Blardi Patrizia, de Lalla Arianna, Pieragalli Daniela, De Franco Vincenzo, Meini Simone, Ceccatelli Linda, Auteri Alberto
Center of Clinical Pharmacology, University of Siena, Italy.
Prostaglandins Other Lipid Mediat. 2006 Sep;80(3-4):175-82. doi: 10.1016/j.prostaglandins.2006.06.005. Epub 2006 Jul 18.
Iloprost, a prostacyclin analogue, is used in the treatment of peripheral arterial occlusive disease at Leriche-Fontaine stages III-IV, through intravenous infusion for at least 21 days. Recently, iloprost has been shown to be safe and effective in critical limb ischemia patients when administered per 7 days. We investigated in patients at Leriche-Fontaine stages III-IV the effect of 1-week treatment with iloprost on plasma asymmetric dimethylarginine (ADMA), plasma and platelet serotonin, and on clinical response.

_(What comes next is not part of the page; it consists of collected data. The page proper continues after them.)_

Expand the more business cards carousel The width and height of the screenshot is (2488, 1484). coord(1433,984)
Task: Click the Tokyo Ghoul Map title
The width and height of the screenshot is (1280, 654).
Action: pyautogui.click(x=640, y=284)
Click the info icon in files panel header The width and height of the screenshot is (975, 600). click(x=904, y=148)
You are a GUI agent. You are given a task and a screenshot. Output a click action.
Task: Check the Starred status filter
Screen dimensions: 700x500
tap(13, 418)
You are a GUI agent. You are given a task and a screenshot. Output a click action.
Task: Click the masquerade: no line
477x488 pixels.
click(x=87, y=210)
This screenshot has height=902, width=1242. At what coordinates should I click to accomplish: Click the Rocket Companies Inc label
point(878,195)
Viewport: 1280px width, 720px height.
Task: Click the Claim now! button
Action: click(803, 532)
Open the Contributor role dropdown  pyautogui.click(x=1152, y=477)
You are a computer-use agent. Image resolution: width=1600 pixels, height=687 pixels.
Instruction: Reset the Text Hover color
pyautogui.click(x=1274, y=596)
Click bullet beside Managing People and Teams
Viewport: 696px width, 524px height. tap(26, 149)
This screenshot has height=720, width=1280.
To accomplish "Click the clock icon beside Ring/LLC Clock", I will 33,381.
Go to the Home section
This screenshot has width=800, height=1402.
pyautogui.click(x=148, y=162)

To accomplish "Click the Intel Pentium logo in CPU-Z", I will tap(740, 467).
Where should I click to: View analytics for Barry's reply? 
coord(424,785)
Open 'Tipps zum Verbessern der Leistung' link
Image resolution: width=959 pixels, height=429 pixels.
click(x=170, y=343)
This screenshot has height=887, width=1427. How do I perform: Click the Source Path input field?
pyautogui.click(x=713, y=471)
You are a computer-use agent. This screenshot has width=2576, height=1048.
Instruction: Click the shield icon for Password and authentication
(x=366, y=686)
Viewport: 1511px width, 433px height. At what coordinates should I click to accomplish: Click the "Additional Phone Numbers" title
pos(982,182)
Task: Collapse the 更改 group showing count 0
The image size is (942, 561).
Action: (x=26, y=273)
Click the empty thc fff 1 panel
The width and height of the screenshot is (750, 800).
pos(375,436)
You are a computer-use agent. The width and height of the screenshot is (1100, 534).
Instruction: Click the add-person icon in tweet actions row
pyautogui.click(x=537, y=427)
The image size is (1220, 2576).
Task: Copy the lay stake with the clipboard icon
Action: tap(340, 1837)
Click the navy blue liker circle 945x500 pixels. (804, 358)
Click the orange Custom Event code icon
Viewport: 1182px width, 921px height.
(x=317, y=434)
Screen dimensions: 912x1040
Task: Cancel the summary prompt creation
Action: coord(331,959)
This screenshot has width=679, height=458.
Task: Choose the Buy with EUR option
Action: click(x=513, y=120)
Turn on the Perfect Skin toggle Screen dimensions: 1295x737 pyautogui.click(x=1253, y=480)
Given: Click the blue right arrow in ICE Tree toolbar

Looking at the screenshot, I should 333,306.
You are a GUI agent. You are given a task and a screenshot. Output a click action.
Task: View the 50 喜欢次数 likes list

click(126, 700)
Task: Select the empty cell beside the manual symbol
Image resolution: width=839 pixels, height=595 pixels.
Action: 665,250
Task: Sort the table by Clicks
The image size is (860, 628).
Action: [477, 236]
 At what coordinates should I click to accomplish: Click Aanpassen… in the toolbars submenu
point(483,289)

Twenty-four critical limb ischemia patients (16 men and 8 women, mean age 76+/-9.7 years) were included in the study and treated with intravenous iloprost (titrated from 0.5 up to 1.5 ng/kg/min) for 16 h a day for seven consecutive days. Blood samples were drawn before infusion on days 1, 4 and 8 of treatment, under the same conditions. Clinical assessment was performed by clinical evaluation, ankle/brachial pressure index and treadmill exercise test. During treatment with iloprost patients clinically improved and plasma levels of ADMA significantly decreased (p<0.001). We also observed a significant increase of serotonin (p<0.01) in platelets and a significant decrease of serotonin (p<0.001) in plasma. Similar variations of ADMA and serotonin were found in two subgroups of patients, diabetics and non-diabetics.
One-week treatment with iloprost in critical limb ischemia patients induced changes of peripheral markers of endothelial dysfunction and atherosclerosis, such as ADMA and serotonin, associated to a clinical improvement.